▸ Registros armazenados
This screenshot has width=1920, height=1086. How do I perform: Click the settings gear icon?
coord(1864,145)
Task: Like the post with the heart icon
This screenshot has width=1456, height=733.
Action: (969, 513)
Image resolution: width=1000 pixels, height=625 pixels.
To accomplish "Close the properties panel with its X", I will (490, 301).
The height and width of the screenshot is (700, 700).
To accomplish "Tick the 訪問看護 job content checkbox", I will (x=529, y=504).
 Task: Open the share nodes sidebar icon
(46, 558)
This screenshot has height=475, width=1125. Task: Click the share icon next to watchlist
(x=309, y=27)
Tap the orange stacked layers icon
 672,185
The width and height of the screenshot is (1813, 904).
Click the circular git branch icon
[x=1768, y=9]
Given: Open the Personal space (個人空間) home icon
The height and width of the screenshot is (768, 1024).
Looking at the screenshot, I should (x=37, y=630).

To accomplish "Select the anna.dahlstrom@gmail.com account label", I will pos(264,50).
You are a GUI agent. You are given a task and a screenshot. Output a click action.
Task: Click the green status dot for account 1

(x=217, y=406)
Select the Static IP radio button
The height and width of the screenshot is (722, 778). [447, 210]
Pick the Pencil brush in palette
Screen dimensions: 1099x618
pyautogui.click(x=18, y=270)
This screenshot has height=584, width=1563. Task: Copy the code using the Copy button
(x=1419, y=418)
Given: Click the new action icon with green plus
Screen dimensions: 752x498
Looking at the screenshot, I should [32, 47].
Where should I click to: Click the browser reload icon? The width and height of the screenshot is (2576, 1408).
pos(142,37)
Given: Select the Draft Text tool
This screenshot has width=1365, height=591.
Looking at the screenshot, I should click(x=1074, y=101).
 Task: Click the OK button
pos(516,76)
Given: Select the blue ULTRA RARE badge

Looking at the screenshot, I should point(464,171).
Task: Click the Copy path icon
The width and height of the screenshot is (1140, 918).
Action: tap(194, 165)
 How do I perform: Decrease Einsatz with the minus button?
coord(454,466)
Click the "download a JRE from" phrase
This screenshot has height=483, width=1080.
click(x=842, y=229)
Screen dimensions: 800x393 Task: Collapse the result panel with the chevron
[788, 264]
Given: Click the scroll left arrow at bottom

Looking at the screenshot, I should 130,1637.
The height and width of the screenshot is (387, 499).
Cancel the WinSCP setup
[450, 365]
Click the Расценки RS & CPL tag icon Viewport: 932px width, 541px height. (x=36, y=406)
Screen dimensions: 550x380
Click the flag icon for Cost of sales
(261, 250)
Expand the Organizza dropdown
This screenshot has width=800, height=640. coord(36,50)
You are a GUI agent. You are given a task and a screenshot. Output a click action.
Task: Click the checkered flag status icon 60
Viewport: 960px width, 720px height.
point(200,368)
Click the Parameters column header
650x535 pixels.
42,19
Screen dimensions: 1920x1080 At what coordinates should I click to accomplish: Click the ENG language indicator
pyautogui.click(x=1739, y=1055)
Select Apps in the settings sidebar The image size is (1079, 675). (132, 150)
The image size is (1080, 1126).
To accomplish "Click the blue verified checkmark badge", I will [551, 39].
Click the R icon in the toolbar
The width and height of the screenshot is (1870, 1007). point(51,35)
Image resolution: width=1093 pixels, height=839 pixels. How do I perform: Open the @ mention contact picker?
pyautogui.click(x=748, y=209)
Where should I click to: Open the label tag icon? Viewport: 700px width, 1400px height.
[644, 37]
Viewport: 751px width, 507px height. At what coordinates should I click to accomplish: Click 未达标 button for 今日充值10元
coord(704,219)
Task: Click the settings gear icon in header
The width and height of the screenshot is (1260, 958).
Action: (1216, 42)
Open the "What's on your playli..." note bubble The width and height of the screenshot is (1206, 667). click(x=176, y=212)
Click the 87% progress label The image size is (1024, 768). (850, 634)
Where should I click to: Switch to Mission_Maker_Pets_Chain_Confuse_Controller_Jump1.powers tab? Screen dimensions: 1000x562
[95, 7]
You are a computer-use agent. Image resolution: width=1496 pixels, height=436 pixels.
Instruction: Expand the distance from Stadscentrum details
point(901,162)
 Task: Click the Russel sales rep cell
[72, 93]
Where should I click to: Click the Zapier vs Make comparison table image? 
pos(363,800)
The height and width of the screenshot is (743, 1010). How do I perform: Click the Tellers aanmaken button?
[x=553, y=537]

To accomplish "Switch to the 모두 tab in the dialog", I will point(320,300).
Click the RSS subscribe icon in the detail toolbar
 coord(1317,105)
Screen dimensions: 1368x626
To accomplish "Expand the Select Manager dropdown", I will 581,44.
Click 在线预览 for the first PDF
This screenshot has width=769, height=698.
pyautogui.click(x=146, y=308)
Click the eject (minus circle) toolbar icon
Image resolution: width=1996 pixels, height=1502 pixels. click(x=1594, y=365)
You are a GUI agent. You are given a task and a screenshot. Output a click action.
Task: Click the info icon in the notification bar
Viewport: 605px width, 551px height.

▸ Tarefa
Repita sem alterações as linhas dos registros acima, começando na que contém "Click the Parameters column header" e terminando na que contém "Action: (1216, 42)".

▸ Resposta
Click the Parameters column header
650x535 pixels.
42,19
Screen dimensions: 1920x1080 At what coordinates should I click to accomplish: Click the ENG language indicator
pyautogui.click(x=1739, y=1055)
Select Apps in the settings sidebar The image size is (1079, 675). (132, 150)
The image size is (1080, 1126).
To accomplish "Click the blue verified checkmark badge", I will [551, 39].
Click the R icon in the toolbar
The width and height of the screenshot is (1870, 1007). point(51,35)
Image resolution: width=1093 pixels, height=839 pixels. How do I perform: Open the @ mention contact picker?
pyautogui.click(x=748, y=209)
Where should I click to: Open the label tag icon? Viewport: 700px width, 1400px height.
[644, 37]
Viewport: 751px width, 507px height. At what coordinates should I click to accomplish: Click 未达标 button for 今日充值10元
coord(704,219)
Task: Click the settings gear icon in header
The width and height of the screenshot is (1260, 958).
Action: (1216, 42)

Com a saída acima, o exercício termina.